大体にして、膣を見ただけで性行為してるなんて分かるものなんだろうか。

もし黒と考えたら起きるまで殴ってそうなものだが、もしかして職安も独りで行けない小心者だからアキコが頭を打って気を失ったことで怖くなったかも。いつになく止まらない悪態めいた思考がそう思った瞬間、突然居間の方から激しいドンドンと足音が駆けてくる音がしてアキコはその場に彫像のように凍りついた。そして勢いよく洗面所の扉を明け姿を見せた男にアキコは息を詰める。

「アキ、気がついたのか、よかった!」

その言葉に唖然とする。
あんたがやったことだろと怒鳴り付ければ幾らかスッキリするかもしれないが、アキコは青ざめ凍りついたまま男の様子を油断なく伺う。アキコの顔や体についた内出血の痣にまるで、事故にあった恋人をみるかのように痛ましげに表情を歪ませてシュンイチがアキコを優しく抱き締める。

「可哀想に、痛かっただろ?」

何言ってるんだ、あんたがやったんだろうがとハッキリ言いたいのに、恐怖で凍りついた喉で言葉が形にならない。
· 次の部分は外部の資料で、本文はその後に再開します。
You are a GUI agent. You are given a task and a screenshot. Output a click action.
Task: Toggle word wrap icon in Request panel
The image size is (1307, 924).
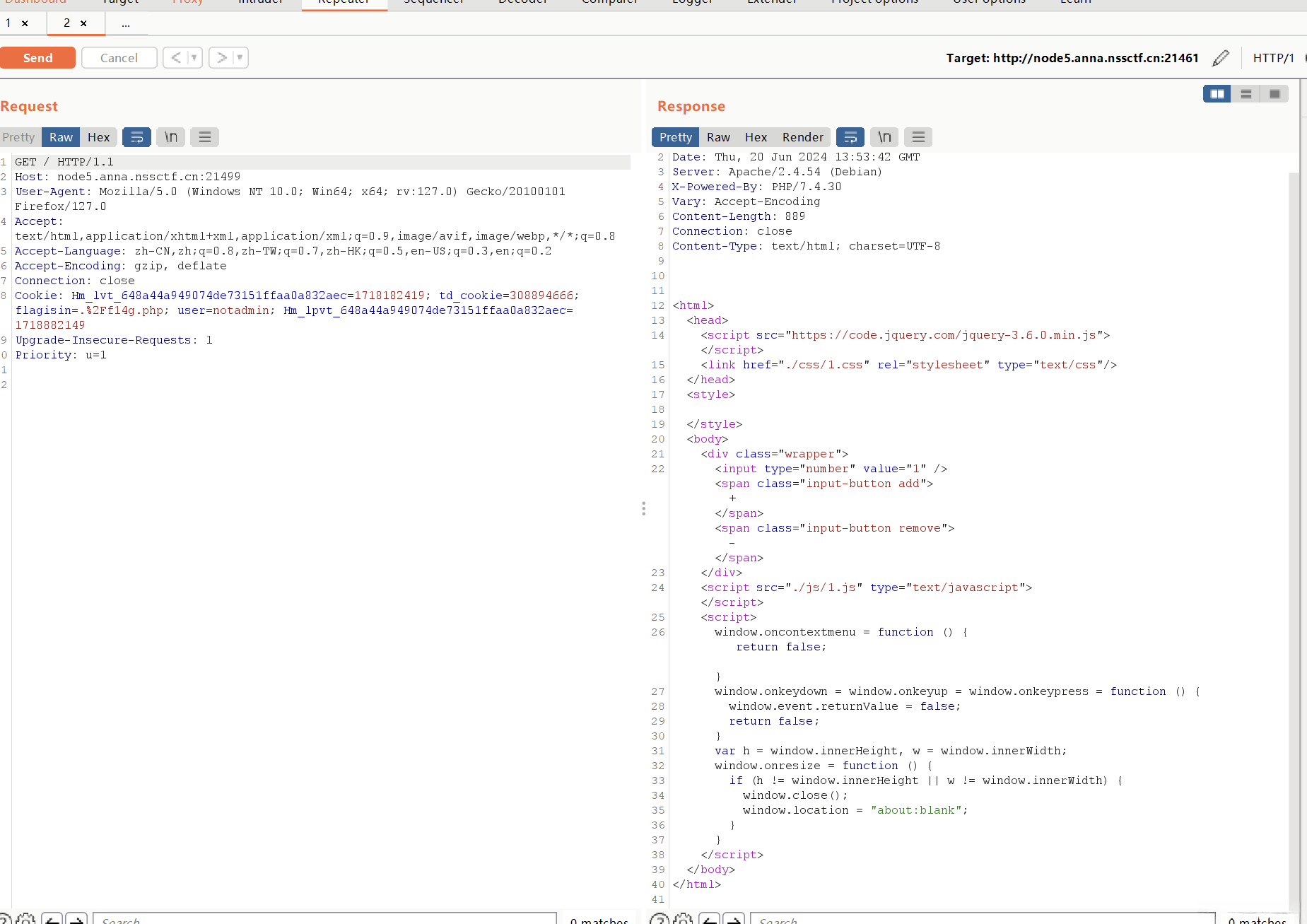(136, 137)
「廊下で気を失ったから、居間までは連れていってあげたんだよ?」

いや、引き摺ってきたんだろ?しかも、元凶の気を失ったのもお前が頭踏んだからだよな?大体にしてその図体で小柄なアキコを引きずるってどんな神経よ?体重だってあんたの半分しかない女のアキコを襟首つかんで引き摺ったんだろ?

「寒そうだったから、バスタオルもかけてやったんだよ?」

それ、違うよな。マンコに他の男のもの咥え込んだか確かめるために下半身だけ剥ぎ取って、満足だったか?マンコ確認して見たんだろ。見てどう思ったか知らないが満足したからそのまんま放置したんだろ?でも、気を失ってる女をそのまま放置して死んでたら言い訳できないもんな、だから下半身だけ隠すためにバスタオルかけたんだろ。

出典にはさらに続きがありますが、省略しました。